In the interest of obtaining more control of the anisotropy of injectable hydrogels with a minimal amount of iron oxide, the Anisogel (Anisotropic hydrogel) concept was developed. Anisogel is a hybrid hydrogel that consists of two components: magnetoresponsive, micron-scale, rod-shaped guiding elements and a precursor solution. After injection, the guiding elements orient in the presence of an external magnetic field in the millitesla range within one minute, while the surrounding precursor solution crosslinks to fix the alignment of the oriented elements within approximately 2–3 minutes. The elements can be rodshaped microgels, produced either by in-mold polymerization or microfluidics, or short polymeric fibers, fabricated using a spinning/microcutting combinatorial method (Figure 5 D–F). The magneto-responsiveness is achieved by incorporating small amounts of superparamagnetic iron oxide nanoparticles (SPIONs) inside the micro-objects during fabrication. This technology allows for high degree of control over individual parameters like stiffness, bioactivity, topography, dimensions, and concentration of the guiding micro-elements, as well as the stiffness and bioactivity of the surrounding hydrogel (Figure 5G).18
Figure 5. A) Photopatterning resulting in local crosslinking or degradation, exposure of functional groups, or post-functionalization. B) Self-assembly of peptide amphiphiles. C) Aligned strings of magnetic particles in a magnetic field. D) In mold polymerization method and E) Microfluidics for preparation of rod-shaped microgels (PEG-SH: PEG-thiol and PEG-VS: PEG-vinylsulfone). F) Spinning/microcutting combinatorial method for short fiber production. G) Concept of the Anisogel.
While most of the technologies described are still being developed and optimized, they are also being used to identify the factors that control cell behavior and tissue formation, and to turn biopsy-samples or cells into organoids to study the formation of mini-tissues, the onset of pathologies, and the effect of specific drugs (Figure 6). While Matrigel® is still the most efficient hydrogel material to create organoids, it is not well characterized, making a reductionist approach impossible.19 Therefore, synthetic approaches are under investigation to control and guide cell behavior in a more robust and reproducible manner.20
Figure 6. Formation of organoids by embedding stem cells in synthetic or natural hydrogels and differentiating/maturating them by using differentiation factors.
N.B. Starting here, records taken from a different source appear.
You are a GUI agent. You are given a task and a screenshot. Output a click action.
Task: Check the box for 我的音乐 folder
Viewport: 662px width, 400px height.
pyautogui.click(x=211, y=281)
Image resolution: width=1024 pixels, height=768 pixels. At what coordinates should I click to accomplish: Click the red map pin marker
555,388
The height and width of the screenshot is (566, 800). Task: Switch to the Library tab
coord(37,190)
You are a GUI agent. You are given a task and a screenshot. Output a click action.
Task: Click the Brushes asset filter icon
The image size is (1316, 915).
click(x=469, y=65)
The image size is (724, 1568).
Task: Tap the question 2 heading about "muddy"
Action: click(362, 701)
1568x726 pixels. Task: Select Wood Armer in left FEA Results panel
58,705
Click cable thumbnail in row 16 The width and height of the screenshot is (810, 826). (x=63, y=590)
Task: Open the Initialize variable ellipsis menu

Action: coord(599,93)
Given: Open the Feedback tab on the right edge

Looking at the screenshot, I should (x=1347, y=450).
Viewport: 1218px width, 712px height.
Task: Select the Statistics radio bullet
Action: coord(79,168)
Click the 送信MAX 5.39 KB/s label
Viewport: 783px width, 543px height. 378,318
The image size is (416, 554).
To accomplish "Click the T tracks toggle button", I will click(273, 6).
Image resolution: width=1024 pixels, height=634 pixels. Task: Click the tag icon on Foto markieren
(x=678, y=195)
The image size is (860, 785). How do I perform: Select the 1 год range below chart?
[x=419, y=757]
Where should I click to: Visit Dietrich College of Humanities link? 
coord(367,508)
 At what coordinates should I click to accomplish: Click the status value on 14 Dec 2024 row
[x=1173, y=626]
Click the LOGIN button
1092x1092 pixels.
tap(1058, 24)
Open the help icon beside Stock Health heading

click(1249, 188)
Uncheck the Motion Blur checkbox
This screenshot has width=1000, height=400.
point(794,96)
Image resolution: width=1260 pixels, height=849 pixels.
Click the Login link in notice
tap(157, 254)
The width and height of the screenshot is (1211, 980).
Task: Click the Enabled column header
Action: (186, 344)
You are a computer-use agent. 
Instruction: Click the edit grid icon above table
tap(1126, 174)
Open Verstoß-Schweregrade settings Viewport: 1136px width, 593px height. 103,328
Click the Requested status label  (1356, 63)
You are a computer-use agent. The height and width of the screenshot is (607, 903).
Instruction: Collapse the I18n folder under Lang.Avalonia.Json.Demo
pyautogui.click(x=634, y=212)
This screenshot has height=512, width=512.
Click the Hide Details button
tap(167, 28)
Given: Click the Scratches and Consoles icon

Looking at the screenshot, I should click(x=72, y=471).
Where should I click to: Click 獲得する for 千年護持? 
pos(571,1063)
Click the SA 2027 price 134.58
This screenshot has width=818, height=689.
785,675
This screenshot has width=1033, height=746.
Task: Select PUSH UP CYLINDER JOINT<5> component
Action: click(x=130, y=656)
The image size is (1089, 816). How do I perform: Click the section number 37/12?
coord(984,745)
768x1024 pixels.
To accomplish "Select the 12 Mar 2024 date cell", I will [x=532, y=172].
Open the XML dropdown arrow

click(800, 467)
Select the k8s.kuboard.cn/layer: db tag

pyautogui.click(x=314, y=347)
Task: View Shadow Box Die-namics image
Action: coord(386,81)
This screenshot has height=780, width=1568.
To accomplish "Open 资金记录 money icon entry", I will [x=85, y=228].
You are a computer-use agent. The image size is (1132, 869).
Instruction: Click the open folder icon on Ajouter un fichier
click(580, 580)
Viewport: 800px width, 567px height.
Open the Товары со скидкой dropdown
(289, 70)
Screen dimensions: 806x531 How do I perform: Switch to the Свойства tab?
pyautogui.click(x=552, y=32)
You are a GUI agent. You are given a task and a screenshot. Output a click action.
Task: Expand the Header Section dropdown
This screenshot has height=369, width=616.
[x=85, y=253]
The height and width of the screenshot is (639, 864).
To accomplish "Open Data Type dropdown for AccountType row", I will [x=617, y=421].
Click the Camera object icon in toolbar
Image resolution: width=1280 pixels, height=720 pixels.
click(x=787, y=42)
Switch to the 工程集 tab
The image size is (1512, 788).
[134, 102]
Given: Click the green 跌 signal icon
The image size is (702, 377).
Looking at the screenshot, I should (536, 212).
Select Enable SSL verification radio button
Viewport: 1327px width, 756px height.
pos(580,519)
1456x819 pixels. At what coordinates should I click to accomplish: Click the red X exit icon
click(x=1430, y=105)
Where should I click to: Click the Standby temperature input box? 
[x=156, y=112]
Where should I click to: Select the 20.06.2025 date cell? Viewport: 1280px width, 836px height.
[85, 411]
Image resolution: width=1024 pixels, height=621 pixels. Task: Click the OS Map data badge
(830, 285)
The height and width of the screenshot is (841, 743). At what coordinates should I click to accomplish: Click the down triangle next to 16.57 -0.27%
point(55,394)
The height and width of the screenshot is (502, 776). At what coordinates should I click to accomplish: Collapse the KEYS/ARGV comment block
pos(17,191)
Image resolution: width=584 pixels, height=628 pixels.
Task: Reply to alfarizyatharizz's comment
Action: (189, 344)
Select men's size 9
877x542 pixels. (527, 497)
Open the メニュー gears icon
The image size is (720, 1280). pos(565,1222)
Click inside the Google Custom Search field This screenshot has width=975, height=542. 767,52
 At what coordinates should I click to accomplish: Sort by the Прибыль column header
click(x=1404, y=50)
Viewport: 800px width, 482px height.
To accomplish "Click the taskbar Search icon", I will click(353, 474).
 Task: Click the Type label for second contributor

While organoids are already a useful tool for ex vivo tissue models, they are still on the millimeter scale, limiting their use as implantable tissue engineering constructs for the replacement of damaged tissue. However, as our understanding grows of tissue formation and the role of cell-ECM and cell-cell interactions during the stages of stem cell differentiation and maturation, these techniques hold promise for generating complex tissue constructs through natural organizational processes, without the need to guide each cell individually. By identifying the minimal amount of “outside” triggers required in an artificial environment, we may be able to target and activate natural healing and regeneration processes, which will be essential for generating entire organs in the future.